Please join us at the 28th Annual ISHA Awards banquet, to be held December 10, 2020, at the Sun Valley Inn in Sun Valley, Idaho.

The event, originally set for March 28 but rescheduled due to the Covid-19 pandemic, is part of Skiing History Week, December 9 to 13, held in partnership with the U.S. Ski and Snowboard Hall of Fame. ISHA’s tentative schedule of events is as follows (times are subject to change):

Wednesday, December 9
• Welcome reception (5 pm) Sun Valley Inn
• John Fry Memorial Lecture (6 to 7:30 pm) Sun Valley Inn

Thursday, December 10
• Retro ski day on the hill (9 am) Warm Springs
• Luncheon (noon) Roundhouse
• ISHA cocktail party (5 pm) Sun Valley Inn
• ISHA Awards Banquet (6:30 to 9 pm) Sun Valley Inn

Friday, December 11
• Historians’ Colloquium (7 am) By invitation, Sun Valley Inn

Saturday, December 12
• Hall of Fame Induction (Begins at 4:30 pm) Sun Valley Inn

Discounted lodging is available at the Sun Valley Lodge, Sun Valley Inn and at the Limelight Hotel in Ketchum. If you booked lodging for the March event, you may already have pushed your reservations back to December, or cancelled. If you cancelled your March reservations and wish to rebook for December, please call Sun Valley Lodging at 800-786-8259 or Limelight Reservations at 855-441-2250.

If you purchased a ticket for the March ISHA Awards Banquet and did not cancel, your ticket is valid for the December 10 banquet. If you do not hold a ticket and wish to book, please find information and book online at skiinghistory.org/events. At this link, you can also download a PDF of the awards booklet that features this year’s winners.

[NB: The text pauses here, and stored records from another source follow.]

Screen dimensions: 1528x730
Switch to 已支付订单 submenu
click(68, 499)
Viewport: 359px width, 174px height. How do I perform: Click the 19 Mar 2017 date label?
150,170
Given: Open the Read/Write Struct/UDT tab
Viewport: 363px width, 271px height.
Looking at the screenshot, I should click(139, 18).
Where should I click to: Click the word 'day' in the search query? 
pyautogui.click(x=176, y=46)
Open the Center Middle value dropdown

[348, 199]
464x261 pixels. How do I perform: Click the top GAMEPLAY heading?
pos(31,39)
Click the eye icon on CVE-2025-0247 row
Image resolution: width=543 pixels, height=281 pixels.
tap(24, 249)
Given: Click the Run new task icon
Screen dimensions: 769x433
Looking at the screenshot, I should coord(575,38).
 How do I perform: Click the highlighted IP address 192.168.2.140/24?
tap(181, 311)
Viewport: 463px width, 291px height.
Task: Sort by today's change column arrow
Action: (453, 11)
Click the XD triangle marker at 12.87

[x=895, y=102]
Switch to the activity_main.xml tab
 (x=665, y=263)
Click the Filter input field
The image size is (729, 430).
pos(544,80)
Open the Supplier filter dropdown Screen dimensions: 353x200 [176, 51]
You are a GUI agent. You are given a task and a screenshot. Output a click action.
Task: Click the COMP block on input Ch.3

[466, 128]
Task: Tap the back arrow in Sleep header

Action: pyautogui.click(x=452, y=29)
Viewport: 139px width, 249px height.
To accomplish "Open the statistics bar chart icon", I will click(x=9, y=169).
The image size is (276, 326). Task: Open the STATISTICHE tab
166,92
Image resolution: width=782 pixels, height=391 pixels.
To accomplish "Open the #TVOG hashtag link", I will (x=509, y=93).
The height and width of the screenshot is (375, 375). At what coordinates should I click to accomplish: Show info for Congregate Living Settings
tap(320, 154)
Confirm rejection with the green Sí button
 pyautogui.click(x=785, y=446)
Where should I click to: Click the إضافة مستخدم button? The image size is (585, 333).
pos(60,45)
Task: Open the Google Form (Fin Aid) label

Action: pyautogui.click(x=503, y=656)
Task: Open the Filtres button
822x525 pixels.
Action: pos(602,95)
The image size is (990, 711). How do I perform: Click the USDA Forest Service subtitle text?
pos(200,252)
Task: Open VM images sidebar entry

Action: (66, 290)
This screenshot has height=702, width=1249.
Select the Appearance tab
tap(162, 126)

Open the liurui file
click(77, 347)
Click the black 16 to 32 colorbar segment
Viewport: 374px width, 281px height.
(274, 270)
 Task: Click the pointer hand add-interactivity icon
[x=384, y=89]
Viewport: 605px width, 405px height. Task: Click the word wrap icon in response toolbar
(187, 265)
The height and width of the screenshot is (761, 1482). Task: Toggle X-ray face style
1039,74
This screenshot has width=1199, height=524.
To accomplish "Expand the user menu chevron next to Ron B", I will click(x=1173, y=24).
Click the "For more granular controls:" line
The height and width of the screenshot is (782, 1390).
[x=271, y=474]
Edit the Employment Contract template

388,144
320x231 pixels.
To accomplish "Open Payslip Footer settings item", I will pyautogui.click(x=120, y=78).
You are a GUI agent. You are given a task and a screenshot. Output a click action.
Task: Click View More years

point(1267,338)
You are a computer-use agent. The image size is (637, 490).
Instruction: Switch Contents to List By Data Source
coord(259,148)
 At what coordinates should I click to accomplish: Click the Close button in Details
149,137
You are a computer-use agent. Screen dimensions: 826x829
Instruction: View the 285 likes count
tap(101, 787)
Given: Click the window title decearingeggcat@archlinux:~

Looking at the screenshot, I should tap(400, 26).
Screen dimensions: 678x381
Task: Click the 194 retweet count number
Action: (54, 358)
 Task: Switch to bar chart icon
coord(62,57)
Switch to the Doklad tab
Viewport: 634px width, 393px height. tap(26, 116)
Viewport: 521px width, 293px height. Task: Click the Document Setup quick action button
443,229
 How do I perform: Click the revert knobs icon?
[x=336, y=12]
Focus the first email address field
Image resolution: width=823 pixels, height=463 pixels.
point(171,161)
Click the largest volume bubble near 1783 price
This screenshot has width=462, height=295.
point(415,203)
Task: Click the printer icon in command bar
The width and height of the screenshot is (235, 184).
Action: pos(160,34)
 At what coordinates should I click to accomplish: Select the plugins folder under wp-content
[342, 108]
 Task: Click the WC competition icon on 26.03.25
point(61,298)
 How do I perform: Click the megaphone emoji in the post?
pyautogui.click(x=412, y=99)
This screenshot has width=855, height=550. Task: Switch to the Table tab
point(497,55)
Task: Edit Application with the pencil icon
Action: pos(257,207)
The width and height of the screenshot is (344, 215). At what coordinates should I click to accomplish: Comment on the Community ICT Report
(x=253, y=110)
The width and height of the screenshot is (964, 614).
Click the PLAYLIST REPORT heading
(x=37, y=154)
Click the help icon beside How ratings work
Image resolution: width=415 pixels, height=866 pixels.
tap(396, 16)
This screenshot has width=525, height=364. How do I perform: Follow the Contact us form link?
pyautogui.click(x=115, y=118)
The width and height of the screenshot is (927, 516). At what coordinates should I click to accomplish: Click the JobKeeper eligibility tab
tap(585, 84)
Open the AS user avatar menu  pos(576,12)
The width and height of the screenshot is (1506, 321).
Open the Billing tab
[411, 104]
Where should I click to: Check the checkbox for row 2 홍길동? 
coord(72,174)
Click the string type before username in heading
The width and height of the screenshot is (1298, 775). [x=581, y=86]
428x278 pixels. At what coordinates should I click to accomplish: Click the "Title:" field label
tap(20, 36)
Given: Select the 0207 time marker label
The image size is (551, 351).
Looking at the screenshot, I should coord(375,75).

We all have been looking forward to gathering in Sun Valley and sharing our favorite winter pastime on their splendid ski slopes and in our social gatherings, and celebrating skiing’s history along with the authors, filmmakers, website creators and academics who are the winners of this year’s ISHA Awards. We intend to continue that tradition in both Sun Valley and Aspen/Snowmass in April 2021. We sincerely hope you will join us at both.

Thank you for your continued support of ISHA and its global mission—to preserve and advance the knowledge of ski history and to increase public awareness of the sport’s heritage. We look forward to seeing you as we launch the 2020–2021 season! —Seth Masia


In her hometown of Sun Valley, a bronze sculpture of 1984 Olympic silver medalist Christin Cooper is protected by a face mask during the ongoing COVID-19 pandemic. Cooper’s Olympic and U.S. Ski team coach, Michel Rudigoz, put the mask in place in March. The sculpture, by acclaimed Idaho artist Benjamin Victor, is part of the Olympic Ladies project to honor the seven women Winter Games medalists with deep Sun Valley roots. The first two sculptures are in place and honor Cooper and Gretchen Fraser, who in 1948 became America’s first alpine Olympic medalist by winning gold and silver at St. Moritz.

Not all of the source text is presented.